Info Docs Article 14138

SunSolve Internal
Infodoc ID Synopsis Date

14138 kernel tips: Use of the ps command in corefile analysis 29 Apr 1997

Description Top
The ps command can help in corefile analysis.  It is particularly useful in
hang analysis, as it can give a highlevel snapshot of the system.  It displays
what processes are running, which are waiting, and what waiting processes are
waiting for.  It can give an indication as to the history of what caused the
system to hang as well.

Specify the -efl option to ps when obtaining output for corefile analysis
purposes.  The -e option tells ps to print information for every process on
the system, which is key to getting the full picture of what is happening.
The -f and -l options print all information relevant to system analysis;
without them the amount of information provided by ps is too little.

o	How to tell whether a system is really hung.

A system which is hung in the truest sense will have no processes running.
Look at the "S" or state column to view the state of processes.  A system will
have as many processes running as it has processors, assuming there are at
least that many waiting for CPU service.  Running processes have a state of
"O" for "on processor."  A system having no "O" processes is hung.

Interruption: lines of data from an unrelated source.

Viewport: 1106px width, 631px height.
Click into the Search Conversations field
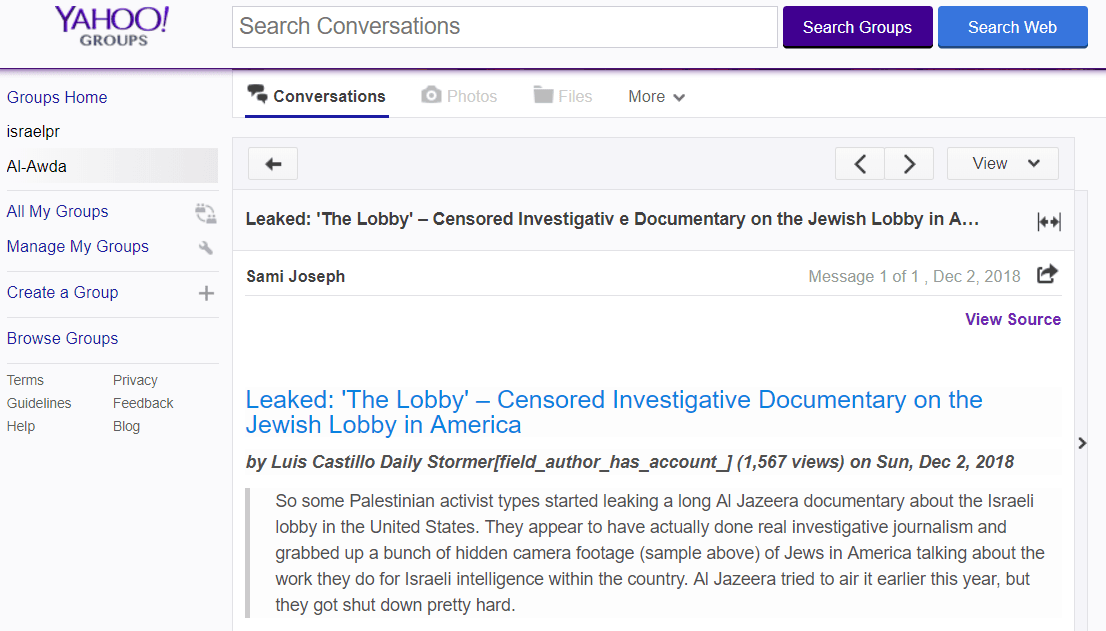tap(505, 27)
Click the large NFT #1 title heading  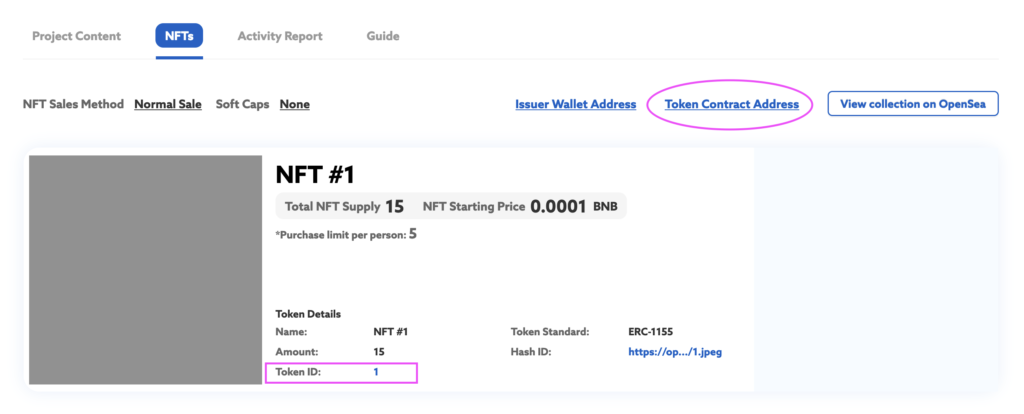[315, 174]
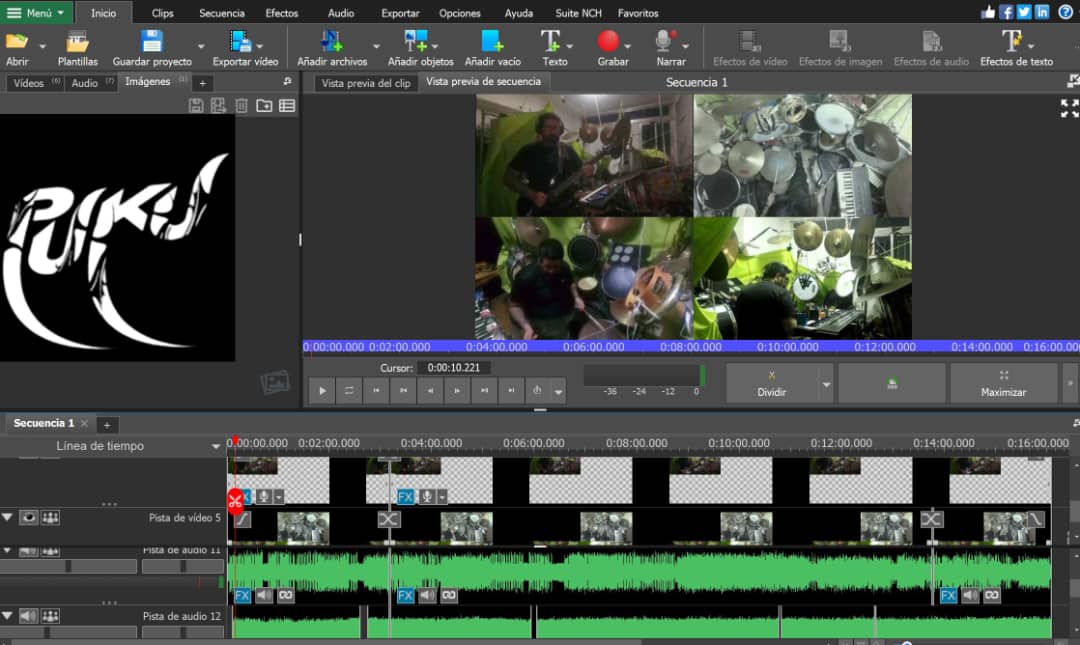Toggle loop playback button in preview controls
The height and width of the screenshot is (645, 1080).
(349, 391)
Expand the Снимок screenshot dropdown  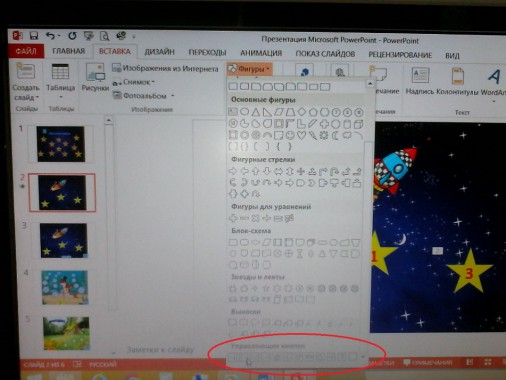coord(153,82)
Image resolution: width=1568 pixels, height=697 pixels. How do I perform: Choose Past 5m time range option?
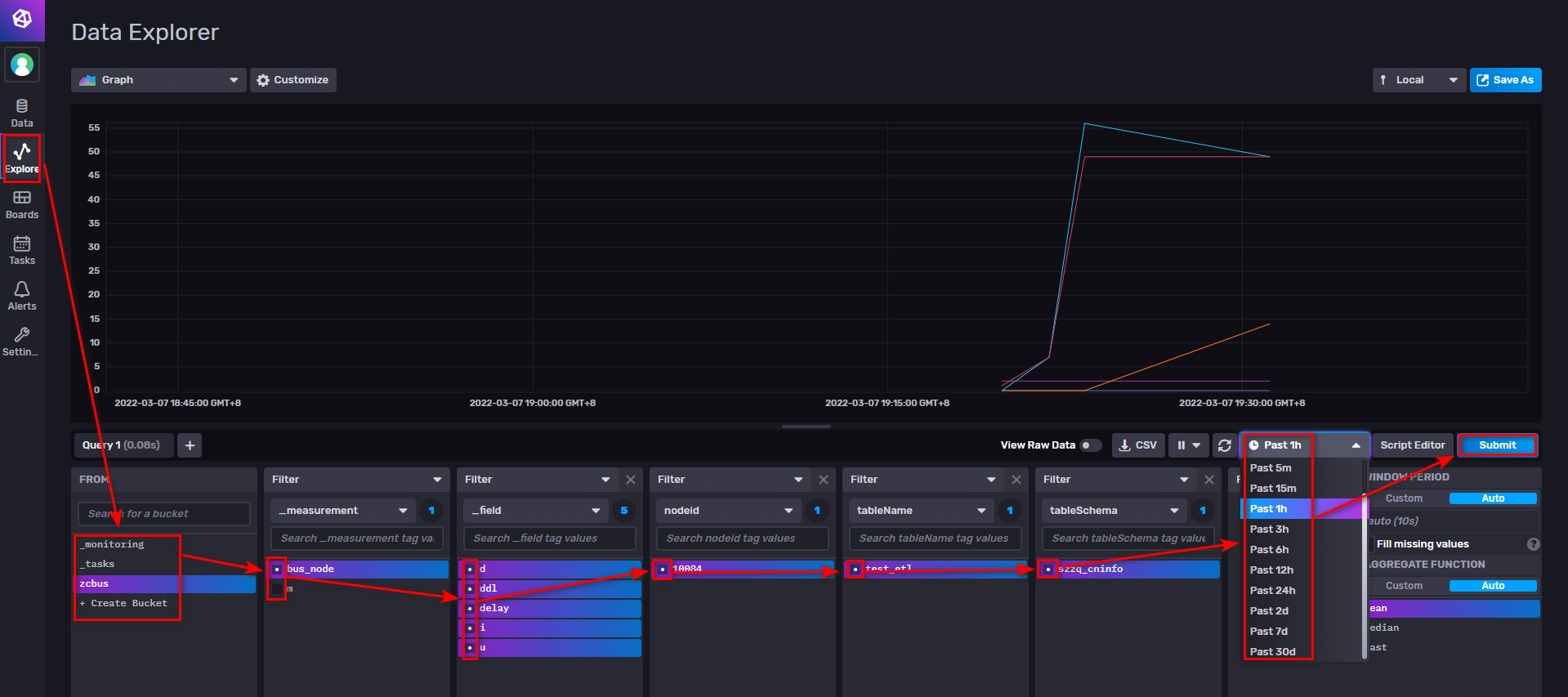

Hung systems usually have many processes waiting on a particular thing, or have
processes waiting for something that another process, itself waiting for
something else, has.  Processes waiting for something are usually sleeping,
and show a state of "S."  The WCHAN column gives a unique value for the item
being waited for.  Processes listed by ps as waiting for the same thing will
show the same value in their WCHAN column.

The WCHAN column can list different things to wait for.  Conditional variables,
mutexes and read/write locks are the most common.  One must examine the process
with adb to tell what it is waiting for.

The ADDR field lists the process's proc structure, which is the most basic
per-process data structure.  Anything about a process can be found by starting
with the proc structure;  either the data is there, or can be found by
dumping other structures pointed to by that structure.

Dump out the threads of a process to find out what they are waiting for.
Pass the value in the ADDR field to the adb command macro $<proc, then get
the tlist value from the output and pass that to $<thread.  Get the sp value
from the output and pass that to $c.  The top thing on the stack will most
likely be cv_wait_* (in which case the process is waiting for a conditional
variable) or mutex_*_enter (in which case the process is waiting for  a
mutex).  The commands to do these things are:

  ADDR$<proc
    where ADDR is from ps, to get the proc structure.
  tlist_value$<thread
    where tlist_value is from proc output, to get the thread structure.
  sp$c
    where sp is the sp value from the thread output, to get the stacktrace.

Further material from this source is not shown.